По исчислению папы Франциска 21 августа 1559.
Литва, Бонч-Бруевичи. База вольных стрелков графа Витковского.
Хороший напиток — старка; впрочем, зубровка не хуже; понимают здешние в этом деле, что да, то да. Перебежчику же — по его понятиям — надлежало топить укоризны своей совести именно в крепких напитках, и вообще всячески завивать горе веревочкой. Что иногда чревато последствиями…

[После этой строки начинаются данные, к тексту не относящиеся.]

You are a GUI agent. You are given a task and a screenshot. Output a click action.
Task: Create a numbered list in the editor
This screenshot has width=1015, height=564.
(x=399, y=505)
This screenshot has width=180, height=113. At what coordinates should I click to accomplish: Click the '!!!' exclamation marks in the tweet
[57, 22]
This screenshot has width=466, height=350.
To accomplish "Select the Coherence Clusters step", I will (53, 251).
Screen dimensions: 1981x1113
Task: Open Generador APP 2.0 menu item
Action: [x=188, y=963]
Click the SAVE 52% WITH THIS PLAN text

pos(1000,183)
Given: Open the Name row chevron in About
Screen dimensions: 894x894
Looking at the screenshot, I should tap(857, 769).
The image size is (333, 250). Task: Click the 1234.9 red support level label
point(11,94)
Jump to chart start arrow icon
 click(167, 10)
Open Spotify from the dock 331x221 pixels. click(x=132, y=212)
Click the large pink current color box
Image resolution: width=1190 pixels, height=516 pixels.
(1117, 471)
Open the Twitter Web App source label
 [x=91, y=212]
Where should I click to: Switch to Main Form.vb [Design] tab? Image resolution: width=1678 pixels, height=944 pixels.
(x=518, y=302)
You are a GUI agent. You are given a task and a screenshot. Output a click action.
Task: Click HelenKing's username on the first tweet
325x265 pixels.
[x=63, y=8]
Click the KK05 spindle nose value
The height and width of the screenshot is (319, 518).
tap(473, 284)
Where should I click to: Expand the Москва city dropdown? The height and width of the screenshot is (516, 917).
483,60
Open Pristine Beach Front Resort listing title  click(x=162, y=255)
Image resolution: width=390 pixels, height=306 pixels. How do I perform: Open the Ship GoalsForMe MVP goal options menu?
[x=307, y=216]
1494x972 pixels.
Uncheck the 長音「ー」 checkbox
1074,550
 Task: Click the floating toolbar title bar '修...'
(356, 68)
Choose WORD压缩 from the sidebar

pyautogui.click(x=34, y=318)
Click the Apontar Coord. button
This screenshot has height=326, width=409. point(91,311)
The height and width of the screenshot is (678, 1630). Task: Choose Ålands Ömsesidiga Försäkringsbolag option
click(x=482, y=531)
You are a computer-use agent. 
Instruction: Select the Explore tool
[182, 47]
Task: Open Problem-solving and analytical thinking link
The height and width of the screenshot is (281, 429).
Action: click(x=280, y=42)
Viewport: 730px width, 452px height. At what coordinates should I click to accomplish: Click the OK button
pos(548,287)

— Ну вот… — вздох ее был глубок как омут. — Хороший мой…
— Ну вот, хорошая моя!
Она тихонько засмеялась в ответ, не размыкая объятий, а ему припомнилась неведомо отчего печальная история другого князя, Телепнева-Овчины-Оболенского:
О том обычно говорить неловко, —
по-своему любой мужчина слаб:
зачем тебе прекрасная литовка,
иль мало на Руси цветущих баб?
Цветут они в России повсеместно,
В которую ни загляни дыру.
Понятно, переспать с царицей лестно, —
а ну как не проснешься поутру?
Но вот — проснулся; и не только проснулся…
— Решительная ты барышня, как я погляжу!
— Любимый дядюшка Тадеуш всю жизнь меня баловал: надеялся воспитать из меня настоящую разбойницу. И, по-моему, получилось.
— О, да!
Прекрасная литовка была даже как-то пугающе в его вкусе, во всех смыслах — кажется, это называют идеал? И если б он сейчас принадлежал себе… — стоп! не надо об этом, даже с самим собой.
— Но однако ж и старка твоего братца весьма поспешествовала, согласись…
Чистая правда: связной со шрамом, оказавшийся племянником графа Тадеуша, почел долгом чести проставиться своему спасителю бочонком этого божественного напитка — ну и имел неосторожность представить того своей вдовой сестре Ирине.
— У вас тут, сказывают, есть обычай: когда у шляхтича рождается дочка, он зарывает в саду под вишней дубовый бочонок со старкой, предназначенный к распитию на ее свадьбе. А поскольку долго ждать шляхтичам обычно невмоготу, дочек тех норовят выпихнуть замуж — чем раньше, тем лучше. Это уж не твой ли бочонок мы давеча дегустировали с Витольдом?
— Увы мне — мой бочонок осушили в незапамятные уже времена. И да — первый раз меня выдали замуж в пятнадцать. А к семнадцати — я в первый раз овдовела: у нас, в приграничье, с этим делом быстро.